My uncle states that none of them had anything to measure the fish so he used reference points on his rod that aligned with its snout and tail. He later measured those points to learn that the fish’s length was 37” exactly!  Additionally, they had nothing to weigh the fish at the lake, so they had to guesstimate its weight based on picking it up.
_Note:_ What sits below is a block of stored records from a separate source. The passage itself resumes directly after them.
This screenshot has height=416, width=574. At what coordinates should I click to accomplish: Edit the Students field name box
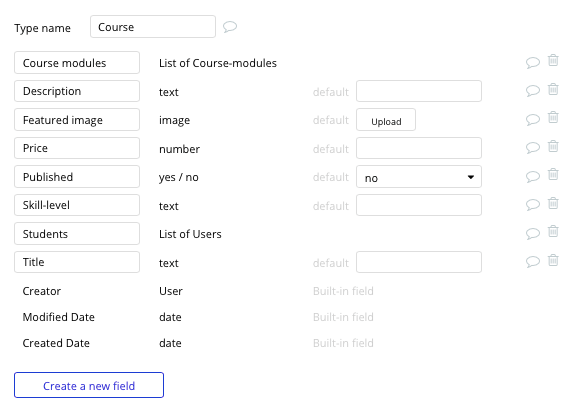tap(77, 234)
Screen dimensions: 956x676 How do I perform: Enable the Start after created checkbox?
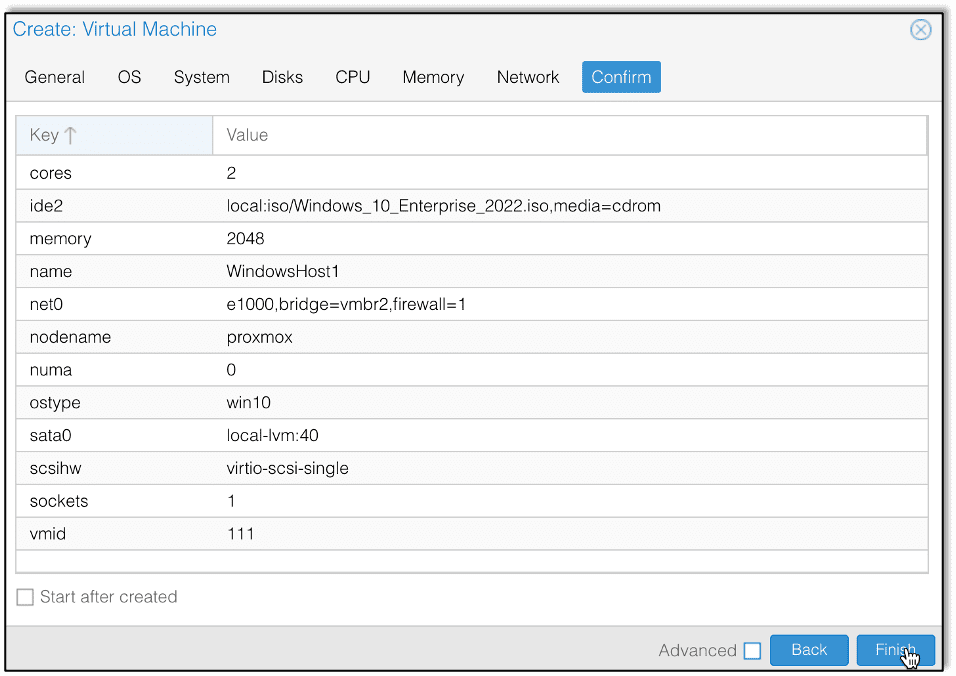24,596
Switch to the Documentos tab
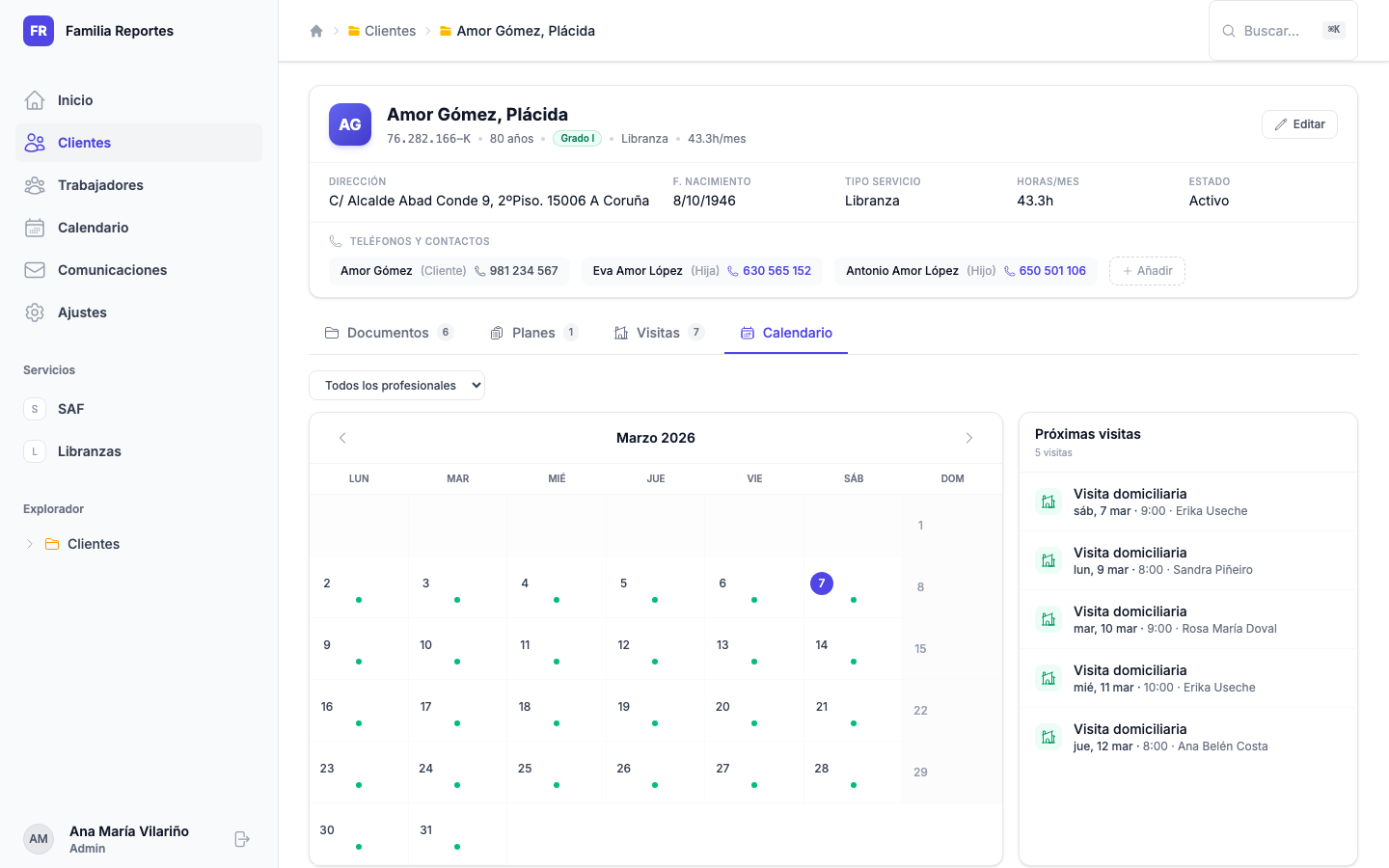Image resolution: width=1389 pixels, height=868 pixels. [x=387, y=333]
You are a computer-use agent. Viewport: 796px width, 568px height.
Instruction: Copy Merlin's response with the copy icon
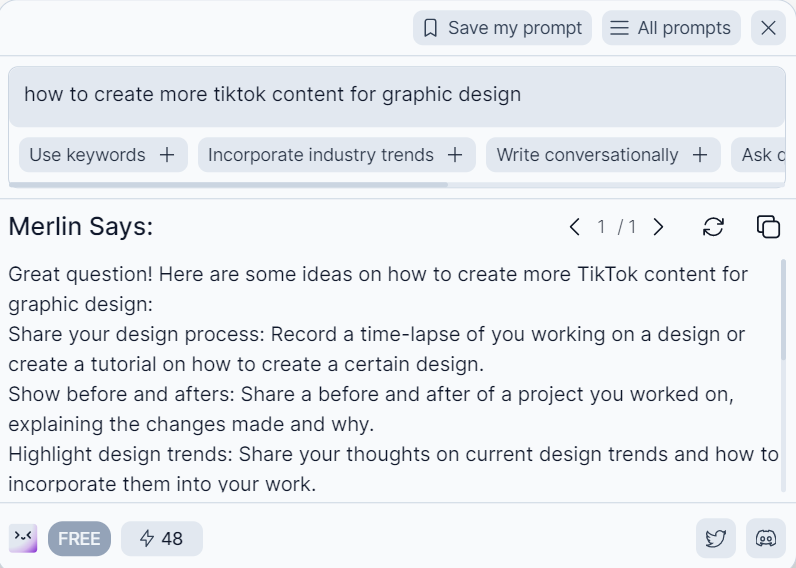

Each agreed it must have weighed somewhere in the neighborhood of 20 to 25 lbs.  Uncle Brooster, you can see it  in his eyes, now walks down memory lane as he shares with the uncle Brooster gleam, “We visited with the fish for a few minutes; took some photos, paid copious amounts of love and respect, and accepted it as an honorary Hi-Laker member before gently releasing it.”

And then uncle Brooster slowly closes his eyes as he finishes, saying, “For the rest of that day I think I was in shock.  Perhaps even for the days and weeks that followed.  I had memories and photos of the fish proving its existence, but my mind struggled with the idea that it was possible to catch a fish of that size at a high lake. Even to this day it feels like a dream or a figment of my imagination. And I’m ok with that…”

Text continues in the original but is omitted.